Le Conseil européen devrait demander à la Banque centrale européenne d’émettre une obligation au nom de la zone euro d’un montant de 1.000 milliards d’euros. Si sa maturité était fixée à 30 ans, cela créerait un effet d’échéance pour que les Européens sachent qu’il nous reste trois décennies avant de créer une union politique démocratique (si nous nous refusons, bien entendu, à accepter l’idée que, dans 30 ans, la BCE fasse fonctionner la planche à billets pour rembourser l’obligation en question).
Ces mille milliards d’euros seraient alors utilisés à deux fins : financer une Union européenne de la Santé et amortir les augmentations de la dette des États membres en raison de la pandémie, annulant ainsi la nécessité d’une nouvelle austérité après 2021.
- 2) Mettre en œuvre un réel Green New Deal pour l’Europe au moyen d’une coalition entre la Banque européenne d’investissement et la BCE
Un investissement sérieux dans la création d’une Union européenne de l’Energie verte remplacerait nombre des emplois précaires aujourd’hui perdus à cause de la pandémie par des emplois verts de bonne qualité à travers le continent, accroissant dans le processus le capital vert des entreprises qui sont aujourd’hui confrontées à l’insolvabilité et à la zombification.
À cet effet, le Conseil de l’Union européenne devrait donner le feu vert à la Banque européenne d’Investissement pour émettre des obligations jusqu’à 600 milliards par an, la BCE déclarant simplement qu’elle les soutiendra – car cela signifierait immédiatement qu’elle n’a pas besoin de faire quoi que ce soit. (Notez que tout cela est totalement compatible avec les traités existants, car la BEI émet des obligations et la BCE les achète depuis mars 2015.)

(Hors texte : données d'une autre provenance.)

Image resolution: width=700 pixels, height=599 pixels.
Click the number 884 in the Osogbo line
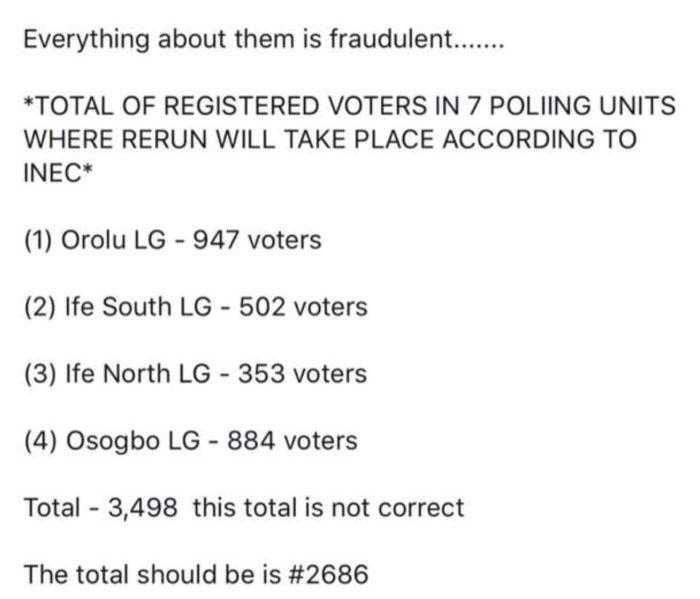251,441
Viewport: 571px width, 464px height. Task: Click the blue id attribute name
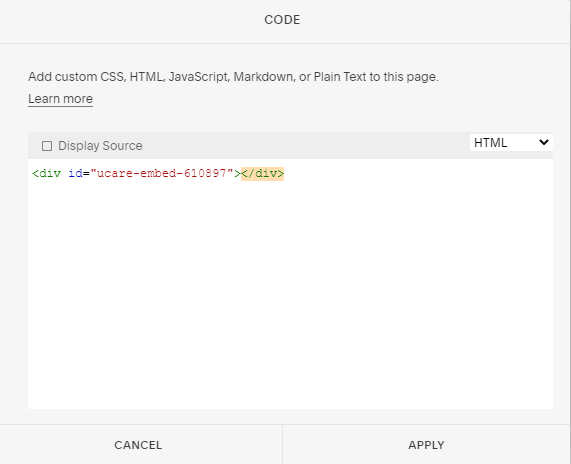[75, 173]
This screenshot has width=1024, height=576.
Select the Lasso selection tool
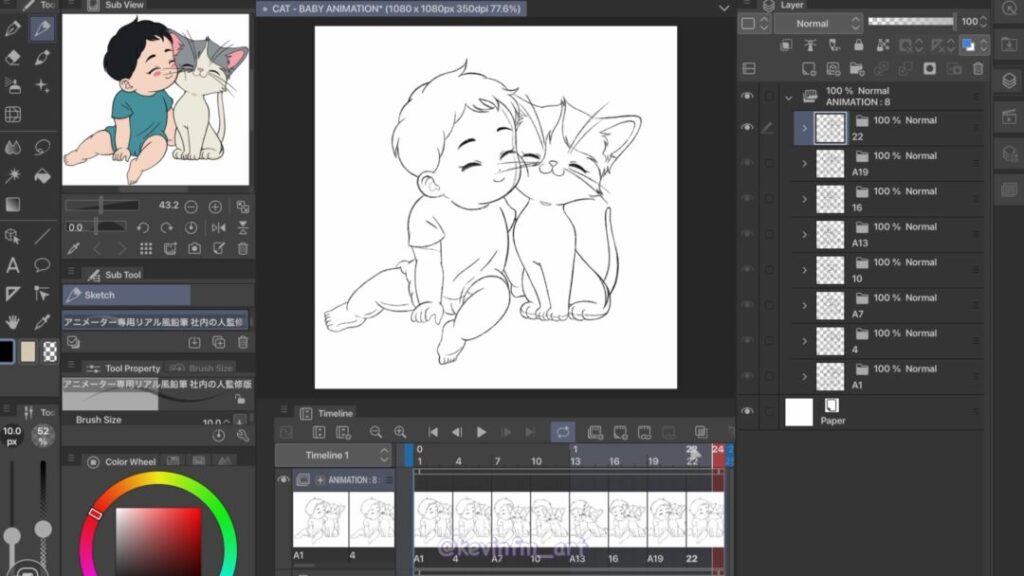pyautogui.click(x=42, y=147)
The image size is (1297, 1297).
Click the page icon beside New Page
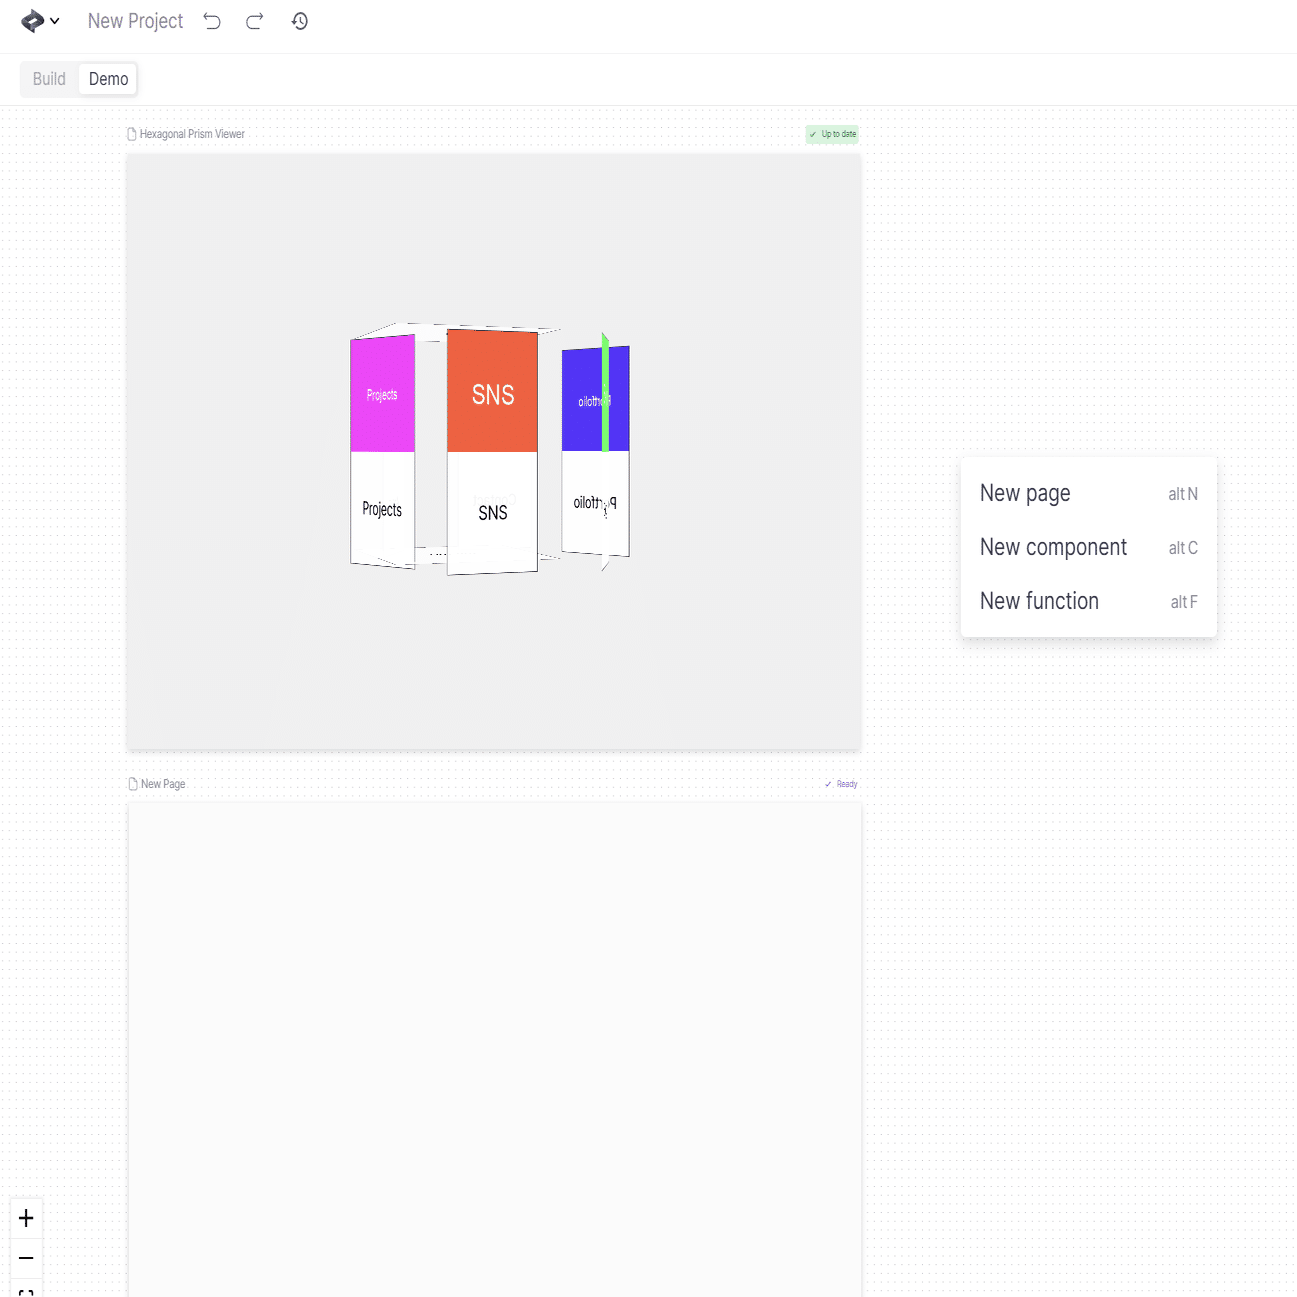click(x=131, y=783)
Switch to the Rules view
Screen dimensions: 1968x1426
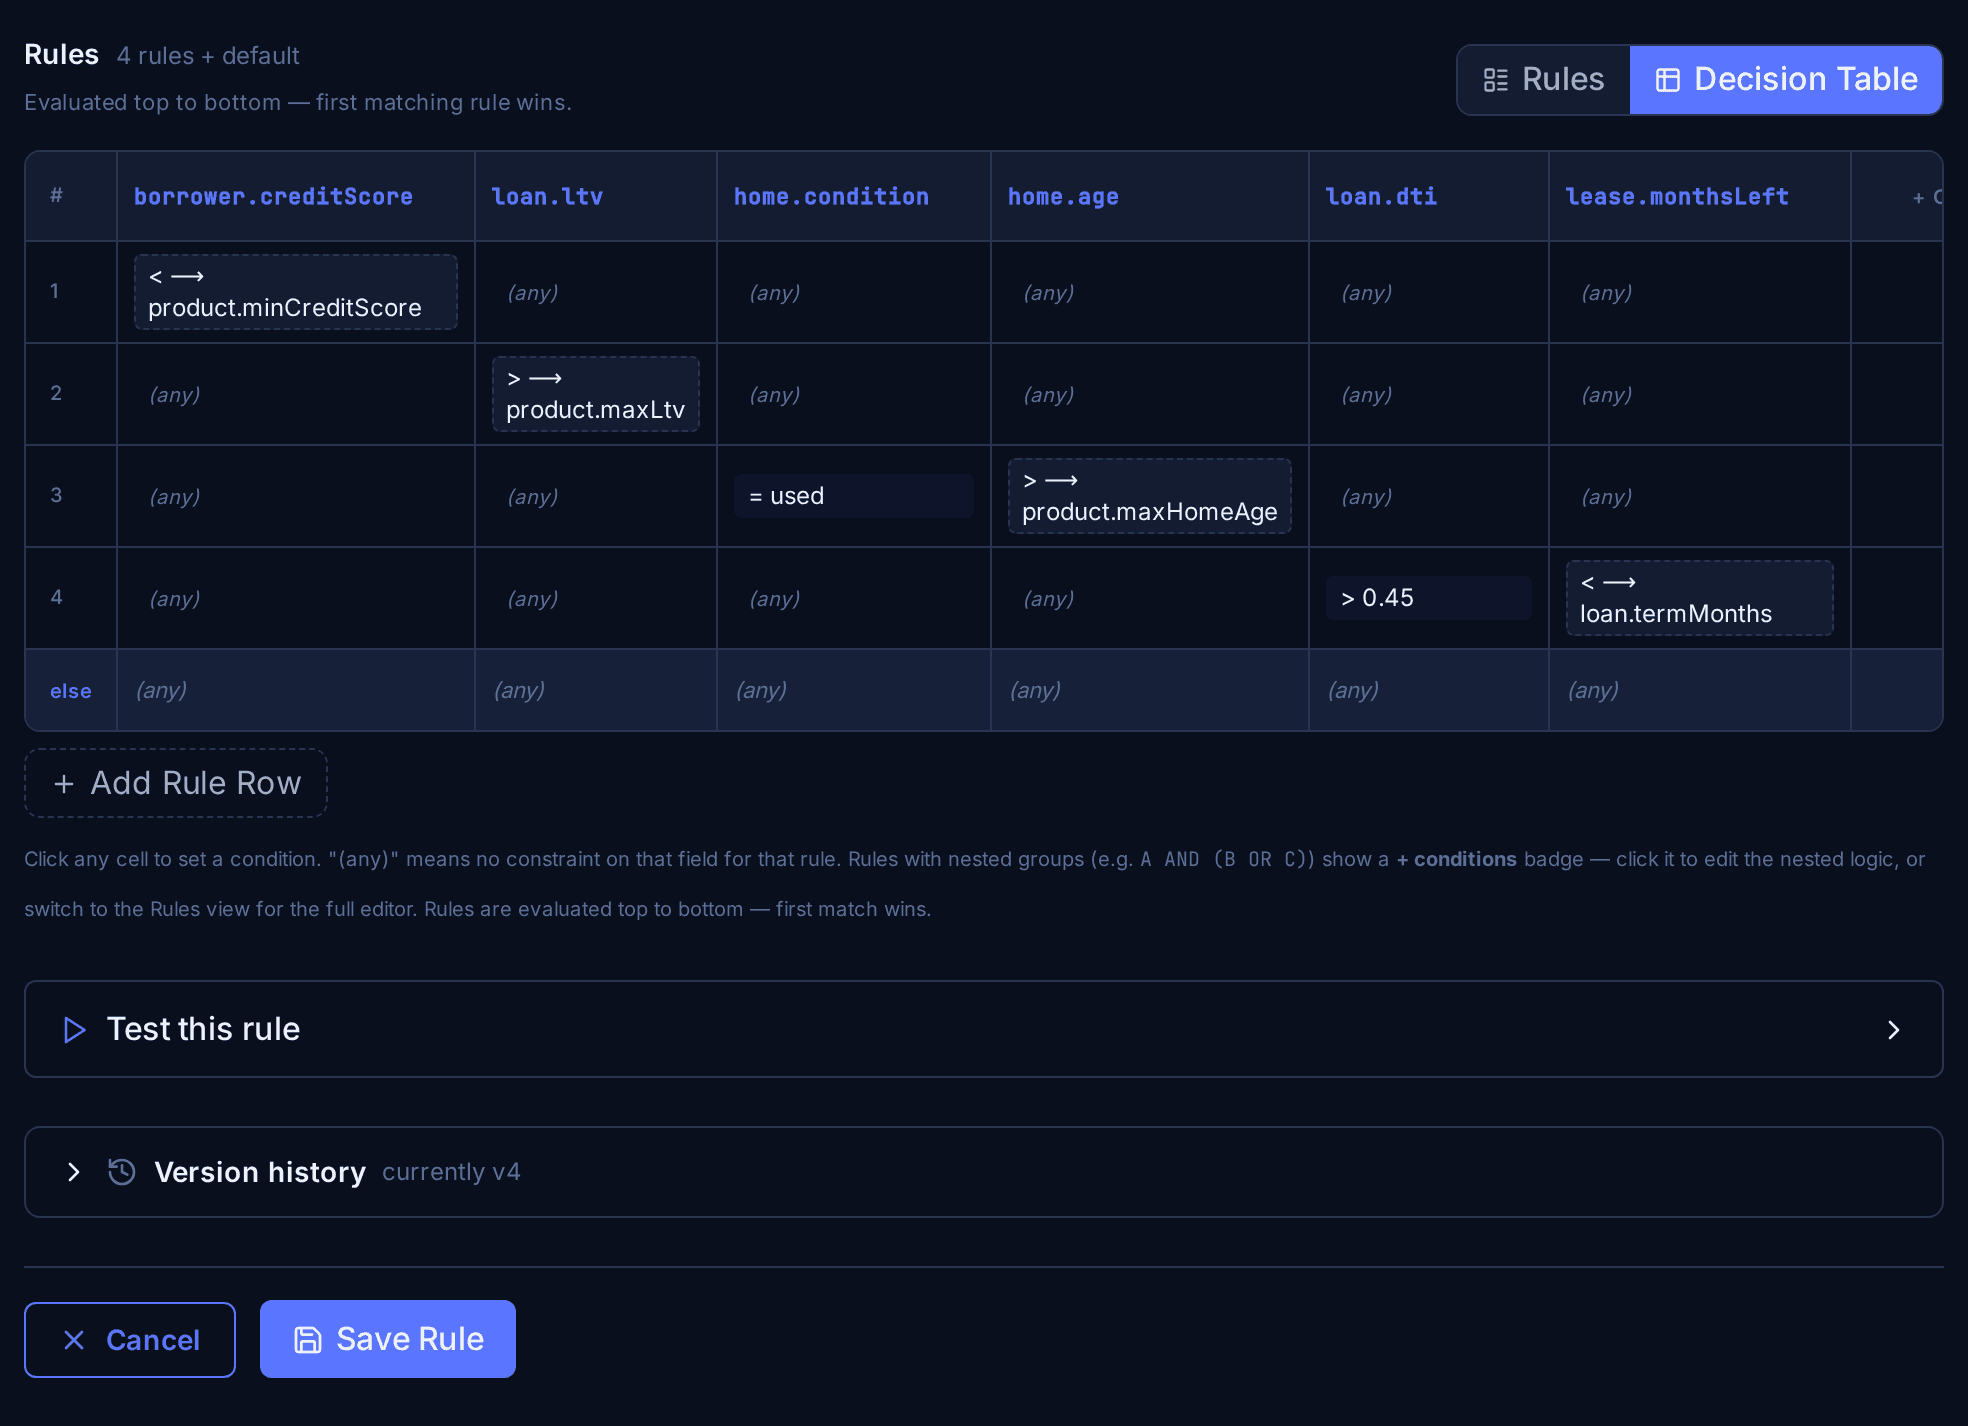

- 3) Soutenir chaque Européen avec un paiement direct
En mars dernier, le gouvernement de Hong Kong a mis sur le compte bancaire de chaque résident 1 250 dollars américains. En 2009, le gouvernement australien est devenu le seul pays de l’OCDE à ne pas avoir connu de récession en créditant le compte bancaire de chaque ménage de milliers de dollars. Notre proposition était que la BCE fasse de même : créditer 2 000 euros sur le compte bancaire de chaque résident de la zone euro. Le coût aurait été de 750 milliards d’euros. (Notons que la BCE a imprimé cette somme, de toute façon, sauf que l’argent a été gaspillé via les banques commerciales – voir l’exemple ci-dessus avec la Deutsche Bank et Volkswagen). Et on recommence si le confinement est répété ou prolongé. De cette façon, l’auto-isolement aurait été gérable même par des personnes disposant de peu de ressources.
La santé et l’économie en bénéficieraient simultanément d’une manière que les pratiques de l’oligarchie interdisent. Enfin, à la fin de l’exercice, les Européens riches (qui n’avaient pas besoin de cet argent de la BCE) seraient taxés à un taux proche de la totalité, à un taux d’imposition spécial, bénéficiant ainsi aux trésors des États membres.
DiEM25 appelle les Européens progressistes à rejoindre nos rangs pour exiger des politiques simples, rationnelles et progressistes qui renforcent les systèmes de santé publique existants, construisent une nouvelle Union européenne de la Santé parallèlement à une Union de l’Énergie verte, et font pression, au service de nos communautés et de nos peuples, sur les Institutions européennes et les instruments financiers publics disponibles.
Rien de tout cela ne se produira sans que les démocrates européens s’organisent au niveau transnational pour se heurter à l’oligarchie sans frontières qui contrôle nos gouvernements et les institutions de l’Union européenne.